ROLLING STONES (The) – Shine A Light (soundtrack)
En 45 ans de carrière, on a tout dit, tout écrit, tout montré sur les Stones, sauf le film « Cocksucker Blues », à la demande de Mick Jagger. Il risquait d’altérer leur image. Martin Scorsese, qui les idolâtre depuis le début, a pourtant voulu leur rendre hommage à sa manière : en filmant avec ses émotions et son talent de cinéaste d’exception un concert d’artistes d’exception. Il a choisi le Beacon Theatre de New York comme cadre pour son film. Ce double CD est la bande son originale de deux concerts mélangés, en fait. Celui du 29 octobre et celui du 1 novembre 2006.
Au cinéma, il y a d’abord eu le génial Jean-Luc Godard. Apôtre de la « Nouvelle Vague », un terme apparu pour la première fois sous la plume de Françoise Giroud en 1957, il s’est opposé aux gens qui faisaient le cinéma. Ce mouvement comprenait notamment, outre Jean-Luc Godard, François Truffaut, Claude Chabrol, Jacques Rivette, Eric Rohmer, … Du coup, Godard a été banni des circuits traditionnels mais il est resté inflexible : il avait une idée précise de ce que doit être le cinéma. Dans « One + One », alors que les Rolling Stones (avec Brian Jones) avaient la réputation d’être le meilleur groupe rock ‘n’ roll du monde sur scène, il prend le parti de montrer leur travail obscur et opiniâtre en studio. On voit les musiciens anglais sous un jour totalement nouveau en train de répéter puis d’enregistrer « Sympathy For The Devil ». De ce travail méticuleux et fastidieux jaillit l’éclair. C’était en 1968. On a rarement démonté le processus de création artistique comme il l’a fait.
Puis il y a eu « Gimme Shelter » des frères Maysles, en 1970, filmé au fameux concert d’Altamont, très mal organisé, où un jeune noir fut poignardé par les Hell’s Angels. Là, on voit les Stones complètement dépassés par les événements après avoir interprété ce même « Sympathy For The Devil ». Mick Jagger, livide, tente en vain de ramener le calme mais le public américain n’est pas aussi docile que le public anglais. La violence se répand comme une traînée de poudre dans ce public immense. Un cauchemar qui mettra un arrêt définitif au rêve hippie et marquera la fin d’une époque : les « golden sixties » ont vécu. Voilà pour l’histoire.

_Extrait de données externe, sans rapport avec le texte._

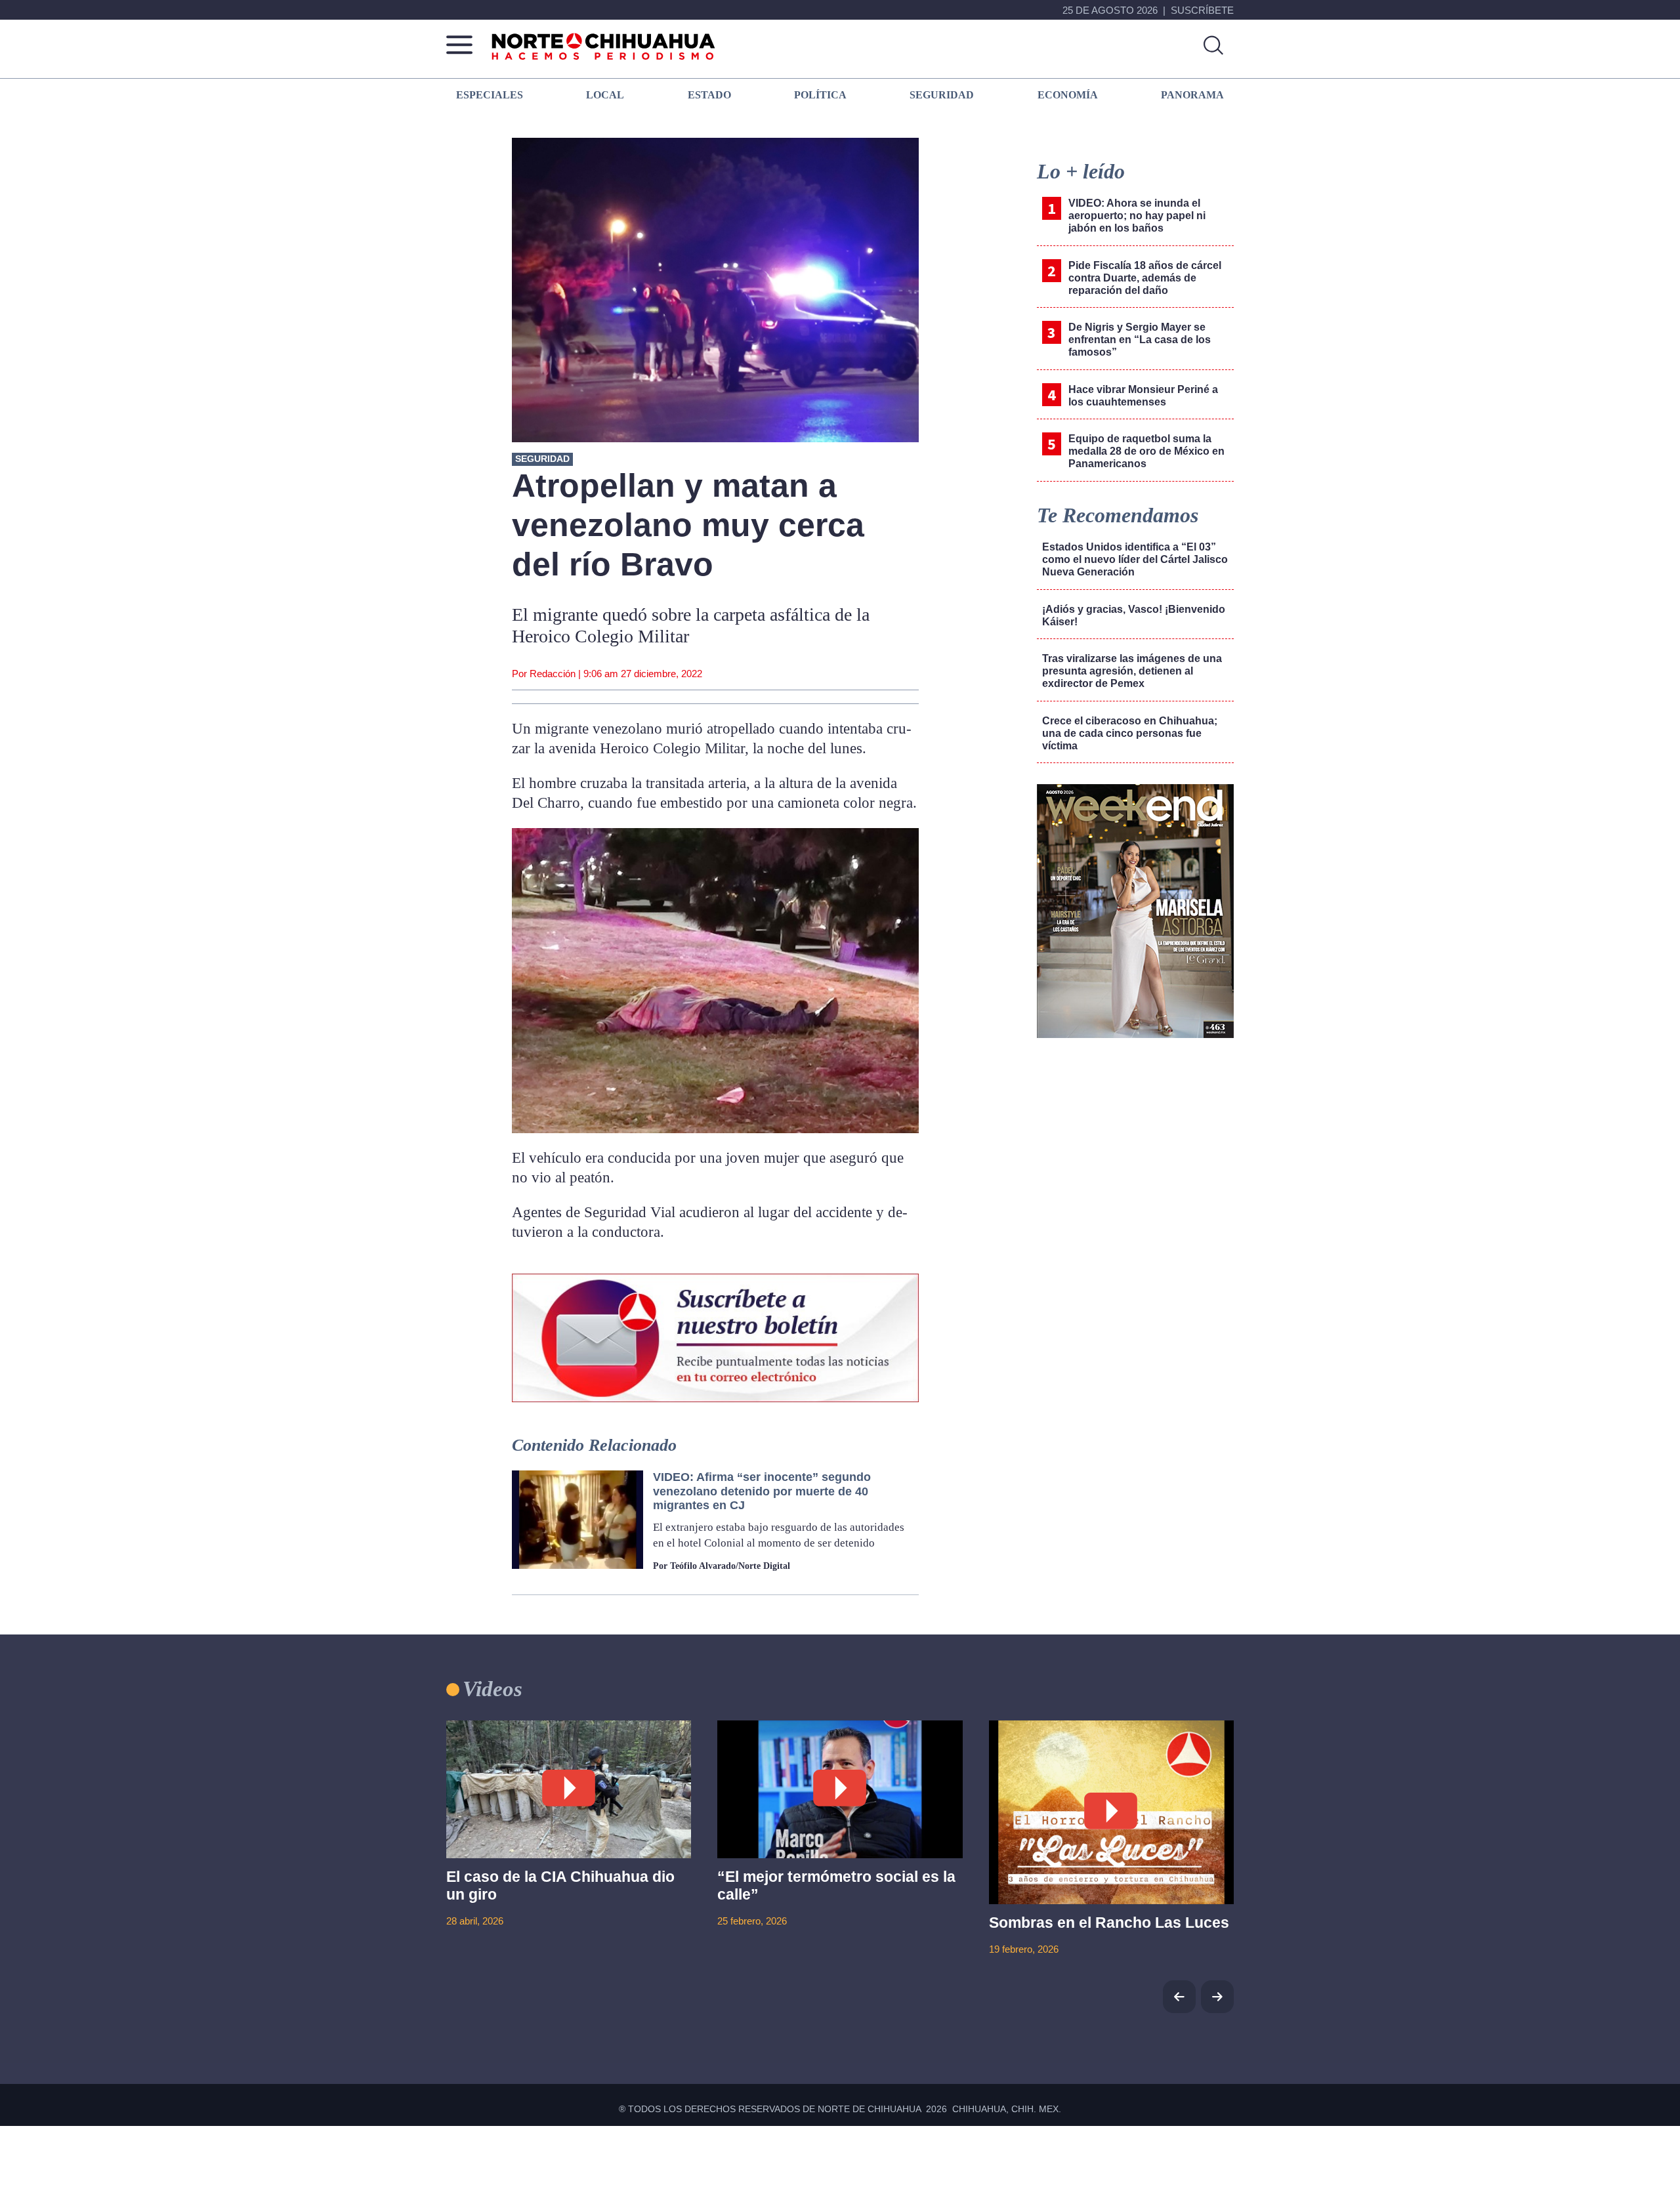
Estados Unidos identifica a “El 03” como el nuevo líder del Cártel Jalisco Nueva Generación (1135, 559)
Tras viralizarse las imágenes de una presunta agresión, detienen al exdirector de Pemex (1132, 671)
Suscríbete (1202, 10)
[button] (1217, 1996)
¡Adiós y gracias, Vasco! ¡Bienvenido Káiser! (1133, 615)
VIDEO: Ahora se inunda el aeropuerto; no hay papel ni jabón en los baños (1137, 216)
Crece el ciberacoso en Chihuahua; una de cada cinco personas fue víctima (1129, 733)
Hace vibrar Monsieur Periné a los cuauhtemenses (1143, 395)
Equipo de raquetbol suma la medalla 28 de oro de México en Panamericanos (1146, 451)
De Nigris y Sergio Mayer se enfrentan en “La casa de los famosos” (1139, 340)
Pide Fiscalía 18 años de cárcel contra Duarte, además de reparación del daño (1144, 278)
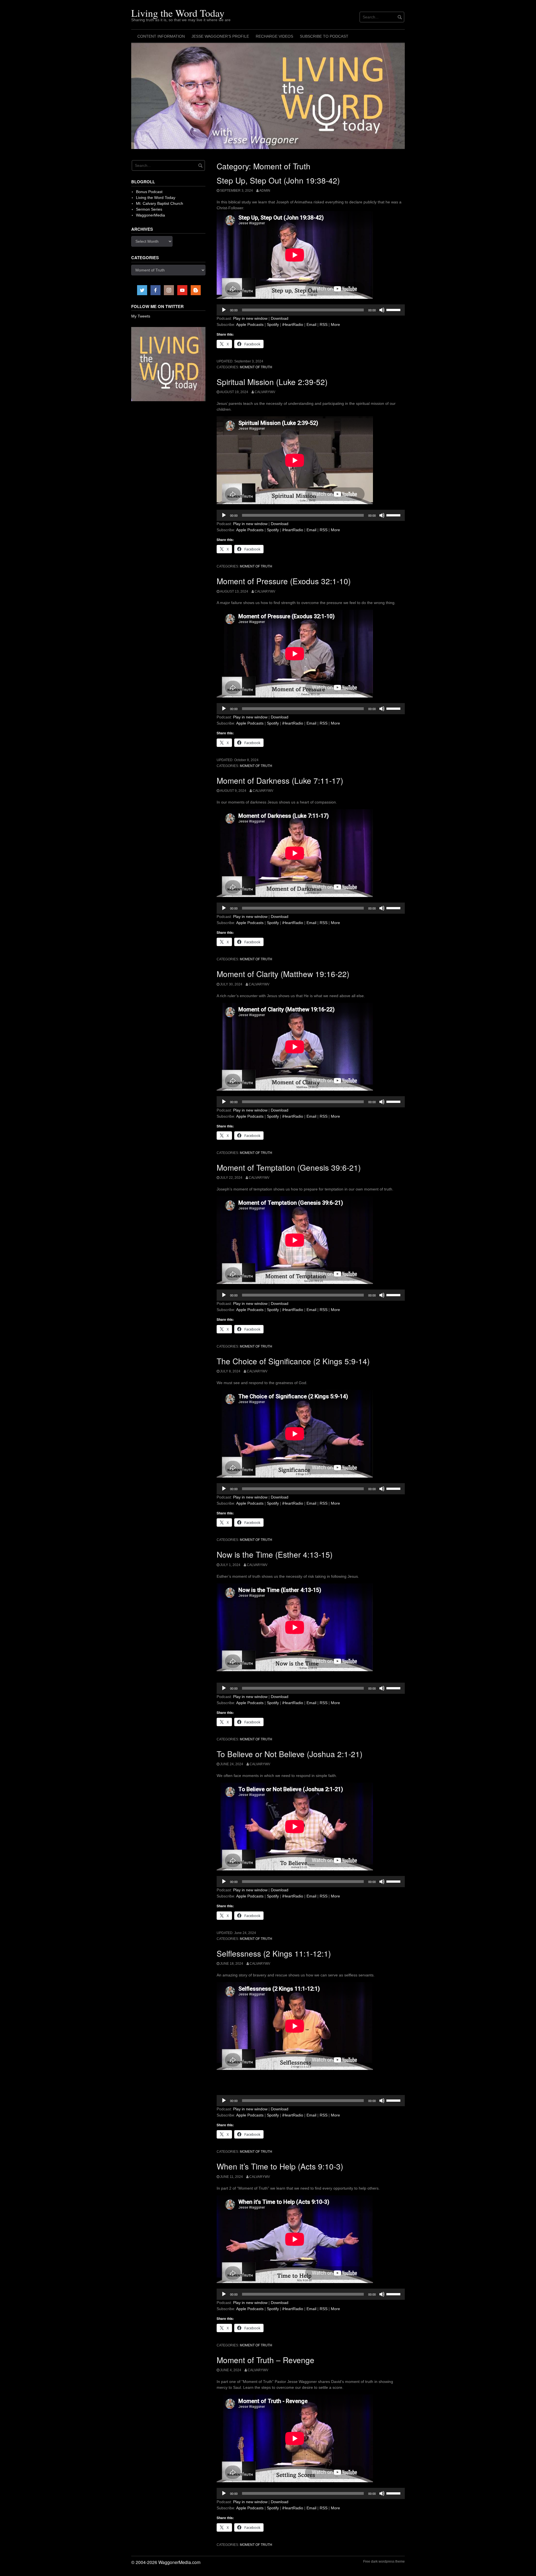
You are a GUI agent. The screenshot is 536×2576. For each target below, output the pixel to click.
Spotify (273, 324)
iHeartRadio (292, 324)
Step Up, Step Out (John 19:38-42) (278, 180)
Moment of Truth (256, 367)
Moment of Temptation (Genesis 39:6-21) (289, 1167)
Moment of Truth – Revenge (265, 2359)
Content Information (161, 36)
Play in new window (250, 318)
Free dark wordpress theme (384, 2561)
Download (279, 318)
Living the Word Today (177, 13)
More (335, 324)
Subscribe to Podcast (324, 36)
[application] (311, 310)
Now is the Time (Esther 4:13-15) (274, 1554)
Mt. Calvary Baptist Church (159, 203)
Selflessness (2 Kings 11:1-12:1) (274, 1953)
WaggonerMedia (150, 215)
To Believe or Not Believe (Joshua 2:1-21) (289, 1753)
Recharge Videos (274, 36)
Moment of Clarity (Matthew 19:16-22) (283, 973)
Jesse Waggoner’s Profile (220, 36)
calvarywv (265, 392)
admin (264, 191)
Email (311, 324)
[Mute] (382, 310)
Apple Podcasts (250, 324)
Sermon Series (149, 209)
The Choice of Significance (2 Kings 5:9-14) (293, 1361)
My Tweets (140, 316)
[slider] (394, 309)
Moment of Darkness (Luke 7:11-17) (280, 780)
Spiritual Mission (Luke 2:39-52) (272, 381)
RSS (323, 324)
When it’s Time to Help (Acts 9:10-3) (280, 2166)
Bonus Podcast (149, 191)
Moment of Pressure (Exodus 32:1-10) (284, 580)
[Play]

On a filmé les Stones sous toutes les coutures mais Scorsese filme les Stones comme un vrai fan et il accorde les images au rythme du concert. Il les filme sans jugement de valeur, en apparence en tout cas. Mais venons-en à la musique. Le premier titre est « Jumpin’ Jack Flash », un des sommets de la carrière du groupe, puis c’est « Shattered », « She Was Hot », « All Down The Line », puis « Loving Cup », chanté avec un Jack White impressionné au point d’en devenir presque timide. L’album « Exile On Main Street », un de leurs meilleurs, est bien représenté.
Vient ensuite « As Tears Go By », « Some Girls », « Just My Imagination », « Faraway Eyes », « Champagne & Reefer », avec « Buddy Guy » à la guitare, puis « Tumbling Dice ». Après une courte présentation des musiciens, Keith Richards vient à son tour chanter « You Got The Silver » et « Connection », un morceau extrait de l’album « Between The Buttons », où sa voix est méconnaissable. On connaît suffisamment tous ces morceaux joués des centaines de fois pour ne pas trop s’y attarder.
Le deuxième album, qui comprend 10 titres dans cette version, démarre par une très courte intro de Martin Scorsese. Viennent ensuite les fers de lance de leur longue carrière : le fameux « Sympathy For The Devil », qui aurait pu leur coûter la vie, « Live With Me », avec une Christina Aguilera qui se défend très bien, « Start Me Up », « Brown Sugar », « (I Can’t Get No) Satisfaction », « Paint It Black », « Little T&A », moins connu, chanté par Keith Richards, « I’m Free » et finalement « Shine A Light », qui est à la fois le symbole et le titre du film.
Les versions jouées diffèrent souvent des versions des albums mais comme ils les jouent devant un vrai public, il y a une dynamique et une énergie incroyable qui se dégagent de ces parties de concerts filmées en direct. Ce double album intéressera les collectionneurs et les inconditionnels du groupe et, s’il y en a, ceux qui n’ont jamais entendu parler des Stones. Mais il manque les images ; pour un groupe composé d’une bête de scène et de musiciens qui se surpassent lors des concerts, ça fait un peu tache. Eh oui, on peut être fan des Stones et rester lucide. C’est peut-être la leçon essentielle de ce CD. On conseillera donc plutôt d’aller voir le film ou d’attendre le DVD.